The story of Habitat for Humanity begins in 1976 in Americus, Georgia, when Millard and Linda Fuller became concerned about the people in their area living in 'poverty housing'. Internationally, Habitat for Humanity now operates in 100 countries, has built over 200,000 houses, and shelters 1 million children and adults around the globe. A new Habitat home is built every 24 minutes.
Habitat for Humanity Canada now has affiliates in every Canadian province and Territory. To date, volunteers and Habitat families have built over 1500 houses across the country.
Habitat for Humanity National Capital Region (Habitat NCR) became an affiliate of Habitat for Humanity Canada in 1993. As one of over 70 affiliates in Canada, Habitat-NCR is responsible for raising its own funds, organizing volunteers and building homes for low income working families living in the National Capital Region. The first Habitat NCR home was built in 1994.
Habitat NCR is a volunteer, nonprofit, faith-based housing organization that builds simple, decent, affordable homes and sells them with no interest mortgages to low income working families seeking an affordable home in which to raise their children. People of all faiths and cultures are warmly welcomed by Habitat NCR.
Potential Habitat for Humanity families are low income working families living in inadequate housing and who are willing to put in 500 hours of "Sweat equity".  The Habitat model  has homeowners making monthly payments on interest-free mortgages, which are approximately 25-30% of the family income and includes taxes and insurance. Habitat believes that home ownership will help break the cycle of poverty facing many low income working families.
Habitat does not receive direct government funding, although indirect support is received in some communities through land donations, the reduction of municipal service costs or government grants. Habitat for Humanity does not compete with other builders as Habitat services a clientele who could never afford to buy a house or qualify for a conventional mortgage.
Habitat for Humanity is funded through donations from volunteers, individuals, businesses, service clubs, foundations, manufacturers and distributors. Houses are built by volunteers, skilled trades people and journeymen who are caring individuals, enthusiastic about giving a family a "hand up not a hand out". Manufacturers and distributors in the construction industry donate their products to help build houses and reduce costs.
The real miracle of Habitat is that it not only changes the lives of the families receiving the house, but it provides a tremendous sense of purpose and fulfillment for many volunteers and supporters.

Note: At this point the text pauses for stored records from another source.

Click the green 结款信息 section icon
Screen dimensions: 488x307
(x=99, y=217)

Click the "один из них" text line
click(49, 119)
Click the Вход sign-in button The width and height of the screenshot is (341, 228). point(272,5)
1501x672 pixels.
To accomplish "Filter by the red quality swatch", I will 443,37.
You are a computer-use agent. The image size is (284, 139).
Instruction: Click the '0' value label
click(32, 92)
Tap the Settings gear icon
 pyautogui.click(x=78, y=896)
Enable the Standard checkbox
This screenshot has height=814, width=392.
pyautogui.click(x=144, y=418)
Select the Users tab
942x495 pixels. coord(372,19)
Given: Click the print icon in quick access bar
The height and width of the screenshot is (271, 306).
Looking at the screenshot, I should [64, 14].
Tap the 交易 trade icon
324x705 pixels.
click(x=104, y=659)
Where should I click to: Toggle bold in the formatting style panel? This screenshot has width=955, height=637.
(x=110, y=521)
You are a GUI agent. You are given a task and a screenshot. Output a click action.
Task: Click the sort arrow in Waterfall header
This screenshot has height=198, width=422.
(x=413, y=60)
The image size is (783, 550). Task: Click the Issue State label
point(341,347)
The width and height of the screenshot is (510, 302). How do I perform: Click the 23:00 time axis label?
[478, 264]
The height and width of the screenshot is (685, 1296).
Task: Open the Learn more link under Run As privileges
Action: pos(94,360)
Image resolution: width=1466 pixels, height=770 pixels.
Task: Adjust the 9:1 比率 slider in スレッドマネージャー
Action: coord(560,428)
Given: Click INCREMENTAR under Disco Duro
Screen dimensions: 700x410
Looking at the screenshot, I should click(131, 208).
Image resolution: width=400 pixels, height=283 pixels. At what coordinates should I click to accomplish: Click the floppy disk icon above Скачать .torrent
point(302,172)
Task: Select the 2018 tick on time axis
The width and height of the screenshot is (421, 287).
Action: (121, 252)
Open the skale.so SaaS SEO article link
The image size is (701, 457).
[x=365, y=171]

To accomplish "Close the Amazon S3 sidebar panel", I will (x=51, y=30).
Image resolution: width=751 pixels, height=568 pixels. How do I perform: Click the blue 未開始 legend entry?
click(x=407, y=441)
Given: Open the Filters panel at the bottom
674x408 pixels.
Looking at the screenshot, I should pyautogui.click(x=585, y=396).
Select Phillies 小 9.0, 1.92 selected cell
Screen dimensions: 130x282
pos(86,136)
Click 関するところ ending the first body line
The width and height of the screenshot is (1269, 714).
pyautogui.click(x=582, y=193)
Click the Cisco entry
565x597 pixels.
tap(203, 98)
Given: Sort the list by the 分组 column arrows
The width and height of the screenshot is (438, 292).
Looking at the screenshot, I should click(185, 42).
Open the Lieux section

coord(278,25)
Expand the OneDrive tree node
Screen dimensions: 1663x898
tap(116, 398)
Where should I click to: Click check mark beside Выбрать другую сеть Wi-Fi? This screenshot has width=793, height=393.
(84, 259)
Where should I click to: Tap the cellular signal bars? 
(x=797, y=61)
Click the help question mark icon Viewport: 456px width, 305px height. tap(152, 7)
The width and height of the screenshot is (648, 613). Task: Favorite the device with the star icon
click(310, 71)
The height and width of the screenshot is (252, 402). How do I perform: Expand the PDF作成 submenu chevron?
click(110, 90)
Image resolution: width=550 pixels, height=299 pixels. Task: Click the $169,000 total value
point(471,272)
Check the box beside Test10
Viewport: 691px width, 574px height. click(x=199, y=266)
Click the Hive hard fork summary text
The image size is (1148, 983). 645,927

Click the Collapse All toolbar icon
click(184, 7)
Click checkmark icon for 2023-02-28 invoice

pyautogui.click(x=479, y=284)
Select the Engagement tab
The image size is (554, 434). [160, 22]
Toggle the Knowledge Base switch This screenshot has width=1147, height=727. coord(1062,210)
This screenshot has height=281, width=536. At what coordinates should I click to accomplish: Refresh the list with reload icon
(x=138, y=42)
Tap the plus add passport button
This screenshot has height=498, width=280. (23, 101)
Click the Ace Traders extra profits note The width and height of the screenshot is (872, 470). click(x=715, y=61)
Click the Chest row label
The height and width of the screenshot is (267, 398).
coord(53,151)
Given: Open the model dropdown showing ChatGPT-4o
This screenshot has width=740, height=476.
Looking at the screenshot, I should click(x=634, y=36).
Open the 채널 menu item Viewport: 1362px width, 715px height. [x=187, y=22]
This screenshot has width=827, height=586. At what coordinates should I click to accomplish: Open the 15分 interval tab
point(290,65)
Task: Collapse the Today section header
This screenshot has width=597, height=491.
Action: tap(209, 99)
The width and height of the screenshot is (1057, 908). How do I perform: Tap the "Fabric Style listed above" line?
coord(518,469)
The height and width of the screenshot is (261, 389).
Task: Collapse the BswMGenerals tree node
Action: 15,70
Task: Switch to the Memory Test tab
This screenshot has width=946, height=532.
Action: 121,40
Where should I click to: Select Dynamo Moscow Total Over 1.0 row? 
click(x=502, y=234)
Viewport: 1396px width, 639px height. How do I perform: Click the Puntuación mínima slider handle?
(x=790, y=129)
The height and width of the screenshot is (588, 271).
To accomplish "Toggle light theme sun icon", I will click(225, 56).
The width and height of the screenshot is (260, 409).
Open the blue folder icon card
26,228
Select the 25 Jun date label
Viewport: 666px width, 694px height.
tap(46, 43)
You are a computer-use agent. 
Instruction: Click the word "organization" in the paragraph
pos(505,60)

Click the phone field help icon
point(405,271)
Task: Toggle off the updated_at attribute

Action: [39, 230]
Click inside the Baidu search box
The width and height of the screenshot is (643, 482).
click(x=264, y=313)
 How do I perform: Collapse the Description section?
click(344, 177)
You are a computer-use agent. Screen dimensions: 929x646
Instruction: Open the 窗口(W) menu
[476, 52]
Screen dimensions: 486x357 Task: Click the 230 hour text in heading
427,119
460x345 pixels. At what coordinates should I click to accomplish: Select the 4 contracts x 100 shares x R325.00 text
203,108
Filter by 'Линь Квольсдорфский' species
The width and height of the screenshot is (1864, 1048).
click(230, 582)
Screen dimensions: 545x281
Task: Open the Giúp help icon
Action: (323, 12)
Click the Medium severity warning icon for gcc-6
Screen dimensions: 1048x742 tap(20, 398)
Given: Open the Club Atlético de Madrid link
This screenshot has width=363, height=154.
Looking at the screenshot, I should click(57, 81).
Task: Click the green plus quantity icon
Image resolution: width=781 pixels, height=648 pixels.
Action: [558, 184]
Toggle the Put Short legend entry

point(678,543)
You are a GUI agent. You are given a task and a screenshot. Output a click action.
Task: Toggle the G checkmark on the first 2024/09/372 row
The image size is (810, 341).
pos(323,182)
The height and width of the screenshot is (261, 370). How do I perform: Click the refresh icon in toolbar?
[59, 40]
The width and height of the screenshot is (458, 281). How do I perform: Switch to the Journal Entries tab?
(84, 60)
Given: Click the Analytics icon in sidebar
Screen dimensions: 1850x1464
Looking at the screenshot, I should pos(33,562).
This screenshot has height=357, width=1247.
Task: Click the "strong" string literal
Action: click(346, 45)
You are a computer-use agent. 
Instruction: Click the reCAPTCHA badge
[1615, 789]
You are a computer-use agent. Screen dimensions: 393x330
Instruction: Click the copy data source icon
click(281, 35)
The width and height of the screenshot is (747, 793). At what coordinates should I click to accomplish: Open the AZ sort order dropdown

Habitat is a non-discriminatory organization, inviting people from a broad spectrum of social, ethnic, religious and economic backgrounds to work together.
Habitat is not a giveaway program, but a joint partnership venture involving community and corporate donors, prospective homeowners and volunteers. Low-income families are offered a “hand up not a hand out” partnership. Families and volunteers are co-workers on an equal footing, contributing from their own experience for the good of all.
Sweat Equity
“Sweat equity” is the unpaid labour invested by each Habitat partner family. The family assists in the construction of their own homes and those of other prospective Habitat homeowners by contributing 500 hours of labour. This arrangement reduces cost, increases pride of ownership and fosters positive relationships.